Nesse cenário, as regiões com maior recorrência de mortes são Guaxupé, Juiz de Fora e Betim, em Minas Gerais (plantações de café e milho); e Caruaru, Ouricuri e Arcoverde, em Pernambuco (predominância de tomate e feijão).
Em São Paulo, uma das regiões de maior ocorrência é Sorocaba, onde 43% da área cultivada é de laranjas.
Casos invisíveis
Além das doenças e mortes claramente identificadas com o uso de agrotóxicos, há os casos em que a relação não é tão imediata.
Há 19 anos, o pesquisador Paulo Paz, doutro em Saúde Coletiva pela Unicamp, analisa dados sobre os efeitos dos agrotóxicos na saúde mental. Ele alerta que os dados oficiais não contemplam a totalidade de casos de intoxicação por agrotóxicos, principalmente a partir de 2008, quando o Brasil se tornou o maior consumidor de veneno agrícola do mundo.
“Essas notificações que aparecem são as intoxicações agudas, que aparecem na hora e são tratadas na rede pública de saúde. No entanto, as doenças por exposição crônica, que são o câncer e o transtorno mental, estão crescendo”, diz o pesquisador.

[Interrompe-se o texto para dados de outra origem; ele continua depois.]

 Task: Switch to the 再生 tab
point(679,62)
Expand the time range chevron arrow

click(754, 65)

Da mesma maneira, o efeito nocivo dos agrotóxicos pode ir além da contaminação direta no momento da aplicação ou do território onde fica a plantação, gerando um número de mortes e adoecimentos que não aparecem nas estatísticas, como explica Francisco Sousa, articulador diocesano da Comissão Pastoral da Terra (CPT) de Bom Jesus (PI).
"Quando começam as chuvas, o veneno que é usado nas chapadas onde estão as lavouras do monocultivo do milho, do feijão e da soja é carreado para dentro dos rios e isso afeta a água que o pessoal consome para beber, para lavar roupas e fazer as necessidades básicas de casa. A água fica alaranjada e quem tem contato com essa água apresenta sintomas de náuseas e marcas na pele", disse Sousa sobre a realidade das comunidades que vivem ao longo do rio Uruçuí-Preto, que percorre uma extensão de 300 km pelo interior do Piauí.

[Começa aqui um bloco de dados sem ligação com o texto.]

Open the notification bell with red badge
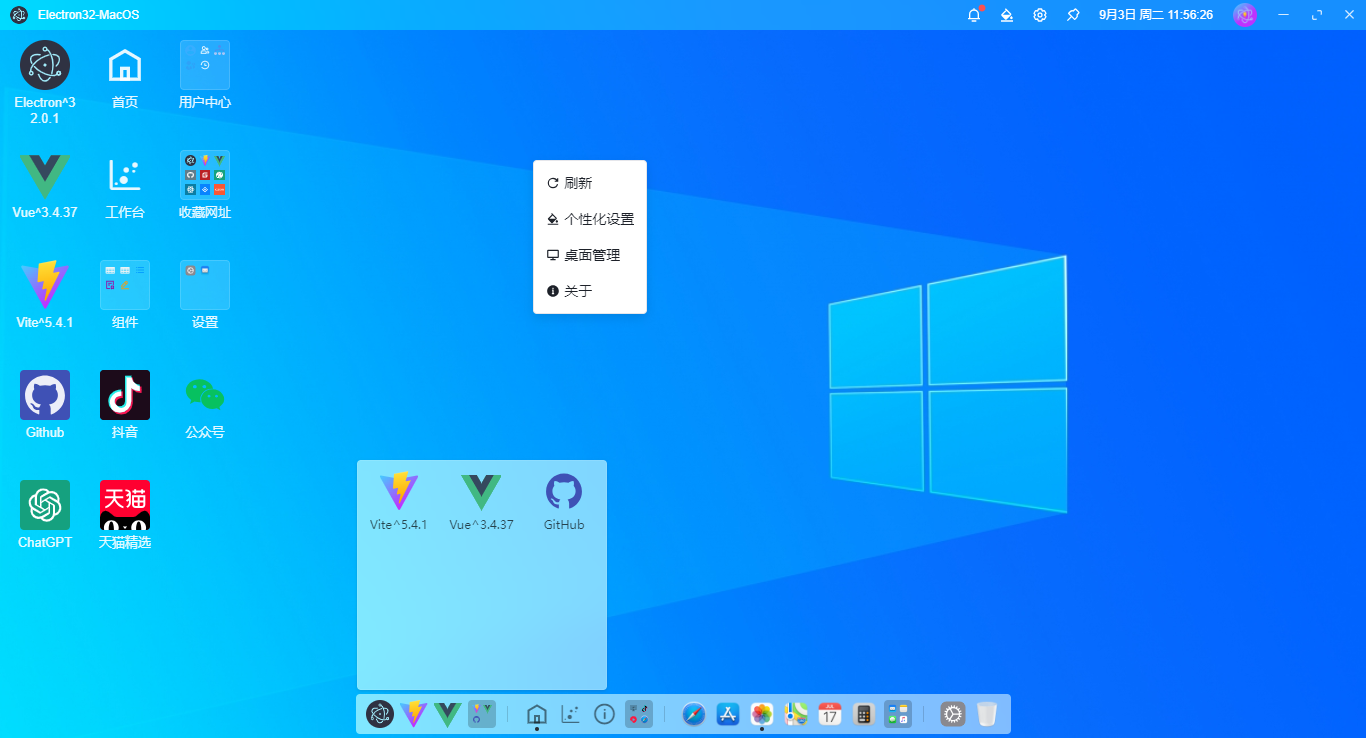 tap(973, 15)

Em 2018, as fundações Rosa Luxemburgo e Heinrich Böll lançaram o Atlas do Agronegócio, que revela que o lucrativo mercado mundial de agrotóxicos está nas mãos de dez empresas, sendo que 25% deste mercado milionário pertence à Bayer, que comprou a Monsanto.

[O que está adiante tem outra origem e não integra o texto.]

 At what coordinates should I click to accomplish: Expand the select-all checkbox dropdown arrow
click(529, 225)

O herbicida glifosato, presente em várias marcas de produtos agrotóxicos, é a mais vendida no Brasil. Foram 173 mil toneladas só em 2017, segundo o Instituto Brasileiro do Meio Ambiente e dos Recursos Naturais Renováveis (Ibama). Em 2015, a Organização Mundial de Saúde (OMS) apontou o glifosato com o provável causador de câncer.